A few more thoughts on the topic of family and land... Since I had the chance to go through Salathiel Stanley's Homestead records, I've been hungry to find more. I was fortunate that his documents were part of a collection on Ancestry. I've since found another ancestor on that side who successfully received land through the Homestead Act, but, unfortunately, since his land was in Missouri, not Nebraska, his records are only available through the National Archives. Maybe a trip to Washington, D.C. for our next Spring Break is in order?
I just returned from this year's Spring Break (that's why I'm a little behind on posting), where I was searching for another type of homestead - this time for a Loyalist land grant in Ontario, Canada. I still haven't located the exact site (I'm so close - looking forward to sharing more soon!), but we did drive around the vicinity to get a feel for it. (We also popped into the Lexington & Addington County Museum & Archives, which I highly recommend!) I love visiting places where I know my ancestors once lived - where they worked, where they walked. It gives me so much more perspective on what they experienced, and what they left behind in their continuous search for just the right spot.
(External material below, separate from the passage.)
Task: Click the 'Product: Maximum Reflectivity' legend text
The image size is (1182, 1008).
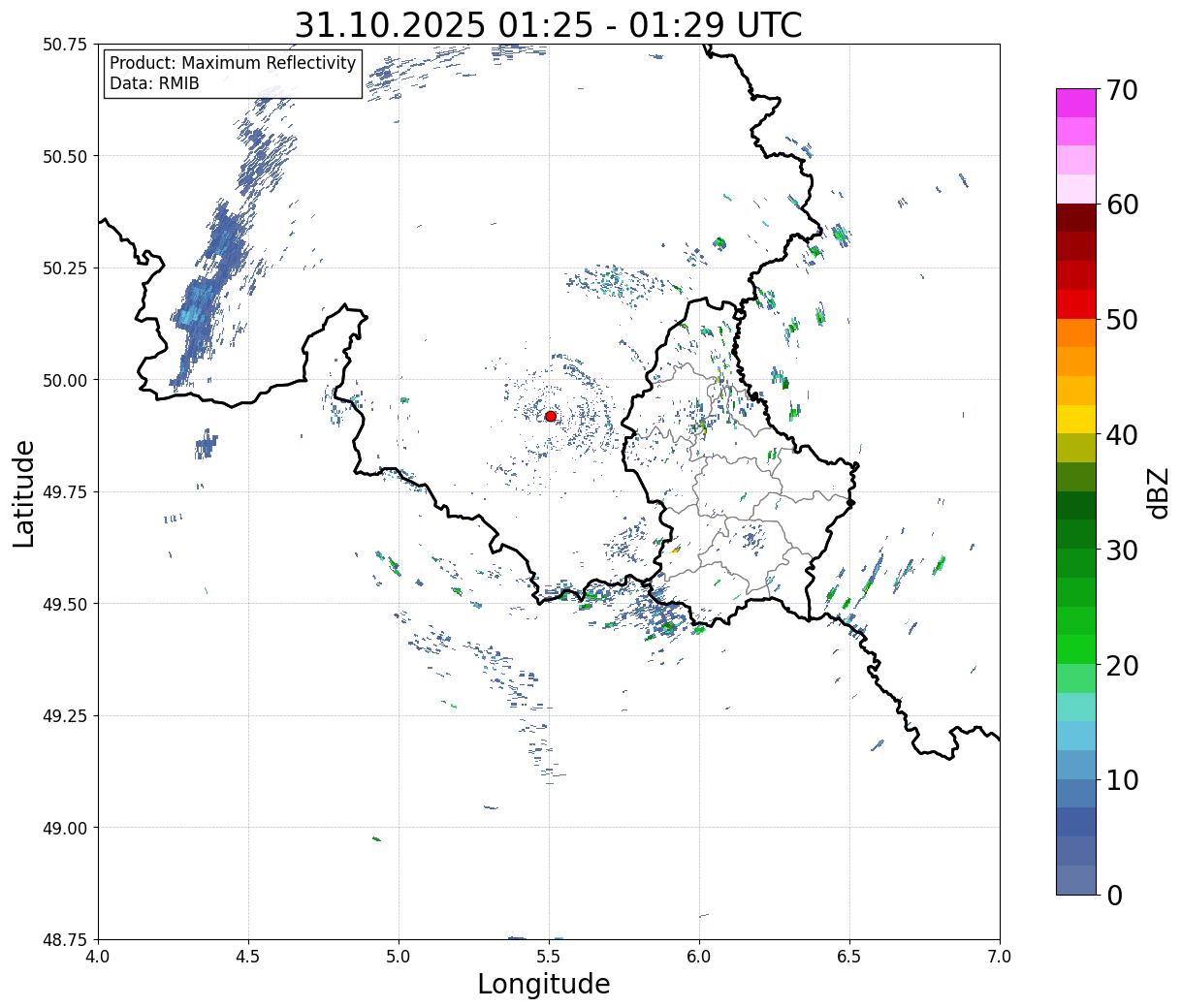Action: [x=233, y=63]
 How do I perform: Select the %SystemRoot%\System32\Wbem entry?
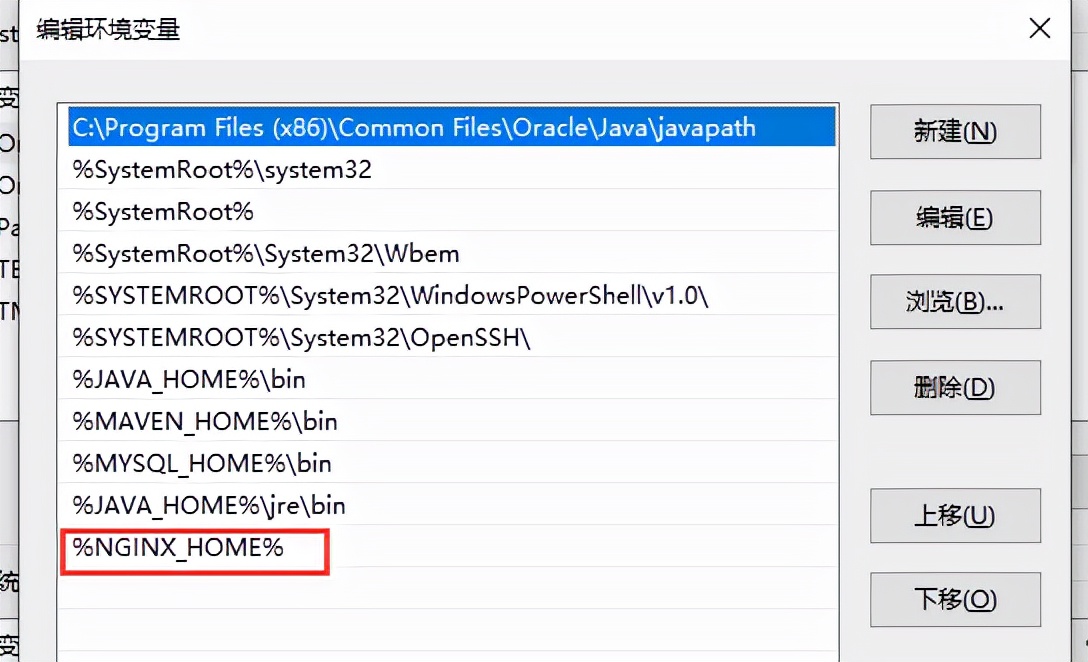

I think, in the case of both of my Loyalist ancestors, John Ogilvie and James Lake, they were given land in Nova Scotia and Ontario, on thin soil, in cold, wet conditions, as compensation for the rich farmland they left behind in Georgia and New York. Although in both cases, where they landed was beautiful, wild countryside, after visiting I understand why their children heeded the call to move West (and South), for warmer conditions and better land.